Do what you feel, just what you like. (Nobody has to know.)*
At 6PM tonight I was driving west on Highway 30 towards the exit I take to go to my chiropractor, and I swear, I almost just kept going on to Nebraska. My head was pounding and my eyes crossed from something pinched funny in my neck and shoulder, but I saw that open road, heard Imogen Heap singing the song that birthed Sam and Mitch, and all I wanted to do was run home, grab Dan, Anna, and the trusty cooler and GO, headache be damned. In fact, while I thought about running away, I was momentarily pain-free.
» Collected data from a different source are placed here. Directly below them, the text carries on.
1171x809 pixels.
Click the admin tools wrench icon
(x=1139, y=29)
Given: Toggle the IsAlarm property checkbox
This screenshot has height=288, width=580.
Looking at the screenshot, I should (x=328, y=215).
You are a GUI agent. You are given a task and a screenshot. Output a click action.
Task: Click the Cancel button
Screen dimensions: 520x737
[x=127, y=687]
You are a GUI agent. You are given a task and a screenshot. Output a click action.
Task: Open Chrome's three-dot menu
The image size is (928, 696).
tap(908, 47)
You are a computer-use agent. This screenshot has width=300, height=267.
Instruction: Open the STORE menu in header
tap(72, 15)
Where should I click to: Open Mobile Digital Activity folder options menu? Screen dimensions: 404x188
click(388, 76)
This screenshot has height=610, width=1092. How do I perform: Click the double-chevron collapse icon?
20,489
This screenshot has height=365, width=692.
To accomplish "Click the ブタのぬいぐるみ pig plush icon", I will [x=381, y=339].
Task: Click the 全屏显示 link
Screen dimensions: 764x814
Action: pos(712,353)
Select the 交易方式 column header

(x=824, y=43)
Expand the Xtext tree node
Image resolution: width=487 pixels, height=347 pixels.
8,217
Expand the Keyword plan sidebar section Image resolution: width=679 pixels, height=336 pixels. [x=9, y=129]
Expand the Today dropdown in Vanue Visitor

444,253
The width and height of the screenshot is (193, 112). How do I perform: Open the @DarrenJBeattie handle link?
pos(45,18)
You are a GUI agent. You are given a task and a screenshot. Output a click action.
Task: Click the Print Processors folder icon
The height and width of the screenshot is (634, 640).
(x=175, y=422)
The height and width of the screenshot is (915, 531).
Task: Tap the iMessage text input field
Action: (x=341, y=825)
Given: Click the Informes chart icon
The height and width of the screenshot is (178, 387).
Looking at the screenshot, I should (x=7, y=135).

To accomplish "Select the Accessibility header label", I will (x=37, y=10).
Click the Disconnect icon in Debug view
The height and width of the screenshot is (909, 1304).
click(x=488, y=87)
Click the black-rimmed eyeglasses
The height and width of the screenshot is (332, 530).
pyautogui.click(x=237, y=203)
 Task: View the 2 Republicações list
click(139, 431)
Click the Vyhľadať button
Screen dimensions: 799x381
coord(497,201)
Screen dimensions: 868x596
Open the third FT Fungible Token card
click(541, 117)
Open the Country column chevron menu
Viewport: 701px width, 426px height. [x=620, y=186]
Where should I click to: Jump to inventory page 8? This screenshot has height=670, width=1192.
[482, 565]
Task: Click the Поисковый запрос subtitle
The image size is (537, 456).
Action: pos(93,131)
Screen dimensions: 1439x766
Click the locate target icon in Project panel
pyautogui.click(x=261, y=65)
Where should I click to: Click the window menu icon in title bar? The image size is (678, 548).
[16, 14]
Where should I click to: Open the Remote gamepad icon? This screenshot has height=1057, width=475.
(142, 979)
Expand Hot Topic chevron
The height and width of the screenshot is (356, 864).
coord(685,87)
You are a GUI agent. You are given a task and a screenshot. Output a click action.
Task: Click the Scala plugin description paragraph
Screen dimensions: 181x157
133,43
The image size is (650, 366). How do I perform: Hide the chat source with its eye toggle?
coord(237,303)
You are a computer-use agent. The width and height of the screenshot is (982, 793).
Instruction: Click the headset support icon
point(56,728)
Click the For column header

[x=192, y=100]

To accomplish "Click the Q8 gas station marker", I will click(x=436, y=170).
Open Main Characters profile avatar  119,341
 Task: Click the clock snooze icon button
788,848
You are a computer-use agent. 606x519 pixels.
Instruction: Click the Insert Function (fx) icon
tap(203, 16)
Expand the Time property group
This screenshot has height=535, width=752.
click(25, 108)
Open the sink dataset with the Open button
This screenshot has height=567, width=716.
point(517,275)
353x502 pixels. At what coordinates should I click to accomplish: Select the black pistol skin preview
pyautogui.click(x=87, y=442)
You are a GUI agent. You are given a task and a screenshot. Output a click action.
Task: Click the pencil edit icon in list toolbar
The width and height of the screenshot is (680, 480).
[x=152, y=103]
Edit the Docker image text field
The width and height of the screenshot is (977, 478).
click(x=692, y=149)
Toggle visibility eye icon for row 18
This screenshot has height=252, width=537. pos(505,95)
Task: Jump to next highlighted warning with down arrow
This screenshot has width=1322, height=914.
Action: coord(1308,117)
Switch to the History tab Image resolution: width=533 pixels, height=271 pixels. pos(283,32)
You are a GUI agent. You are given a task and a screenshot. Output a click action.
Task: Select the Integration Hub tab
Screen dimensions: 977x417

I have been increasingly homesick as we’ve approached May, and now that it’s here and I realize my family is not about to take an epic trip west in three weeks, I find I’m very depressed. The ache is even worse now than it was when I wrote, then proofed, then reread Special Delivery, which is a statement. It definitely helps that the trip which is sacred above all trips in my heart was also the backbone of the novel people still write me about to say how much they loved it, or that they thought it was incredibly hot, or sweet, or that they cried, or a mixture of all those things. But mostly right now I want to take the trip for me. I find myself having flashbacks to Four Corners or the Grand Canyon or random parts of the Colorado mountains or the endless drive through Utah which poor Dan had to do because I for some reason couldn’t drive even in the valleys. I even miss LA traffic. I miss the adventures that popped up out of nowhere, the odd things that made us laugh or freaked us out. I can’t say I miss Wolf Creek Pass (I would take an Ativan before I went over again), but I’d endure it if it meant I got to take that trip again. I love the way my family knit together so beautifully while we were on that journey. It’s not that we’ve unknit between then and now—quite the opposite, in fact. I just want to feel it again, that moment when it happened. Which I know I can’t have. Except, maybe….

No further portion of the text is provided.